Euler, o Cara do Esporte!

Esporte para Toda a Vida: como adaptar a prática da infância à melhor idade (sem abandonar no caminho)

O corpo muda com o tempo, mas o movimento não deve parar: adaptar é o segredo para transformar o esporte em um hábito para a vida inteira

esporte para toda a vida
Foto: Mirella Buttura Chrusciak

A melhor herança que uma família pode deixar não cabe num cofre: cabe na rotina. É o hábito! Mentalmente, o hábito de querer aprender; fisicamente, o hábito de querer se mexer. Quando a gente fala em esporte para toda a vida, está falando de algo muito simples e poderoso: começar cedo, ajustar ao longo dos anos e não parar. Porque o corpo muda, o trabalho muda, a agenda aperta, mas o movimento continua sendo o investimento mais barato que existe para ganhar saúde, autonomia e alegria lá na frente.

A atividade física regular é uma das formas mais eficientes de prevenir doenças crônicas que pesam na vida e no bolso: problemas cardiovasculares, hipertensão, diabetes tipo 2, obesidade, dores articulares e perda de massa muscular. Na prática, o corpo ativo tende a controlar melhor a pressão, o açúcar no sangue e o peso, além de melhorar o condicionamento do coração e da respiração. Isso significa menos risco de complicações, menos idas ao pronto atendimento e, muitas vezes, menos dependência de medicamentos ao longo do tempo.

E há um ponto que precisa ser dito sem rodeios: o sedentarismo custa caro. Estudos e levantamentos no Brasil já mostraram que a inatividade física gera centenas de milhões de reais em gastos com internações no sistema de saúde. Mesmo sem colocar um número exato na conta de cada família, a lógica é clara e visível: quem mantém uma rotina ativa tende a adoecer menos e se recuperar melhor, reduzindo gastos com consultas, exames, remédios e afastamentos do trabalho.

-------------------------

» INSTRUÇÕES DAS TAREFAS:
- A) Responda com base no texto sobre esporte para toda a vida:
(i) Segundo o texto, qual é a melhor herança que uma família pode deixar?
(ii) Quais doenças crônicas a atividade física regular ajuda a prevenir, de acordo com o texto?
(iii) O que estudos e levantamentos no Brasil mostraram que a inatividade física gera?
- B) Copie palavra por palavra o trecho do texto sobre esporte para toda a vida que vai de "E há um ponto" até "afastamentos do trabalho.".
- C) Dê sequência ao texto sobre esporte para toda a vida, começando logo depois da última frase.

Registros de uma fonte de dados:
-------------------------

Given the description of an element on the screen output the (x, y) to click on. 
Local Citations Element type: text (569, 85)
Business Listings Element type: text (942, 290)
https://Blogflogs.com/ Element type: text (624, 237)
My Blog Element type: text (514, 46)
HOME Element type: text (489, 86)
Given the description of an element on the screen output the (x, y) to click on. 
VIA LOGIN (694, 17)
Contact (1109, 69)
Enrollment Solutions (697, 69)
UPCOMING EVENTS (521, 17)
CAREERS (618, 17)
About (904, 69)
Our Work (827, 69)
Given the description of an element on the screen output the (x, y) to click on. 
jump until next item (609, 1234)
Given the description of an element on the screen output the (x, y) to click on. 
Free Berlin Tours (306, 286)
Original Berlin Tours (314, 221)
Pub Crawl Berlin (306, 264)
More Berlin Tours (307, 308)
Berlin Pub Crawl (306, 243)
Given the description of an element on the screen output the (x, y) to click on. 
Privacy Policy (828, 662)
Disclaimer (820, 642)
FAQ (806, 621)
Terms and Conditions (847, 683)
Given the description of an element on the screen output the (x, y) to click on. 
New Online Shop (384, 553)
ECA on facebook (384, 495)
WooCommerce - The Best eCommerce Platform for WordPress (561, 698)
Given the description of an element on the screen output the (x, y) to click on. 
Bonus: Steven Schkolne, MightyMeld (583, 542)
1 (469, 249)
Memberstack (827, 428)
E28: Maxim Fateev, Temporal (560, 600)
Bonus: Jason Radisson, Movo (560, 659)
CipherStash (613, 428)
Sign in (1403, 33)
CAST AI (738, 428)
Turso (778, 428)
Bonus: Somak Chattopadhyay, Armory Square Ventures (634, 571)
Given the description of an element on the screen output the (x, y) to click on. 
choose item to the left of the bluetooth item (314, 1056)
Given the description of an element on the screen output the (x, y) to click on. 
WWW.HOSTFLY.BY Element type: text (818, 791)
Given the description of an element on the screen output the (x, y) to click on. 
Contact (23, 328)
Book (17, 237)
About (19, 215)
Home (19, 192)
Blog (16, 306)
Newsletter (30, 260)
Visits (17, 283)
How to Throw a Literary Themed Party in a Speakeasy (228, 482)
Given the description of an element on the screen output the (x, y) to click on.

-------------------------

» RESPOSTAS EM ORDEM:
- A)
(i) O hábito: mentalmente, o de querer aprender; fisicamente, o de querer se mexer.
(ii) Problemas cardiovasculares, hipertensão, diabetes tipo 2, obesidade, dores articulares e perda de massa muscular.
(iii) Centenas de milhões de reais em gastos com internações no sistema de saúde.

- B)
E há um ponto que precisa ser dito sem rodeios: o sedentarismo custa caro. Estudos e levantamentos no Brasil já mostraram que a inatividade física gera centenas de milhões de reais em gastos com internações no sistema de saúde. Mesmo sem colocar um número exato na conta de cada família, a lógica é clara e visível: quem mantém uma rotina ativa tende a adoecer menos e se recuperar melhor, reduzindo gastos com consultas, exames, remédios e afastamentos do trabalho.

- C)
Só que “investir em movimento” não é sinônimo de alto rendimento. Para a criança, pode ser esporte escolar, brincadeiras, bicicleta no parque, natação, artes marciais, dança. Para o adolescente, pode ser uma academia ou uma modalidade que dê identidade e pertencimento. Para o adulto, a chave é encaixar o possível: caminhada rápida de 30 minutos, subir escadas, pedalar para pequenas distâncias, duas ou três sessões semanais de fortalecimento (mesmo que seja com o peso do corpo). E para a melhor idade, o foco muda de novo: equilíbrio, força, mobilidade e segurança — para preservar independência e reduzir, por exemplo, risco de quedas. O esporte certo é aquele que você consegue repetir.

Além do físico, existe o ganho silencioso que muda o dia: saúde mental. Movimento ajuda a aliviar estresse, melhora o sono, dá sensação de energia e cria um “respiro” emocional. Muitas vezes, uma caminhada em boa companhia, uma aula coletiva ou um treino leve são o que falta para a cabeça voltar ao lugar.

A mensagem final é direta: não espere “ter tempo” para se cuidar. Comece com pouco, mas comece agora. Marque na agenda como compromisso, chame alguém para ir junto, escolha uma atividade que te dê prazer e pense no futuro com clareza: cada semana ativa é uma parcela paga de qualidade de vida. Mexa-se hoje para não depender amanhã.

*A opinião da colunista não reflete necessariamente a opinião do portal.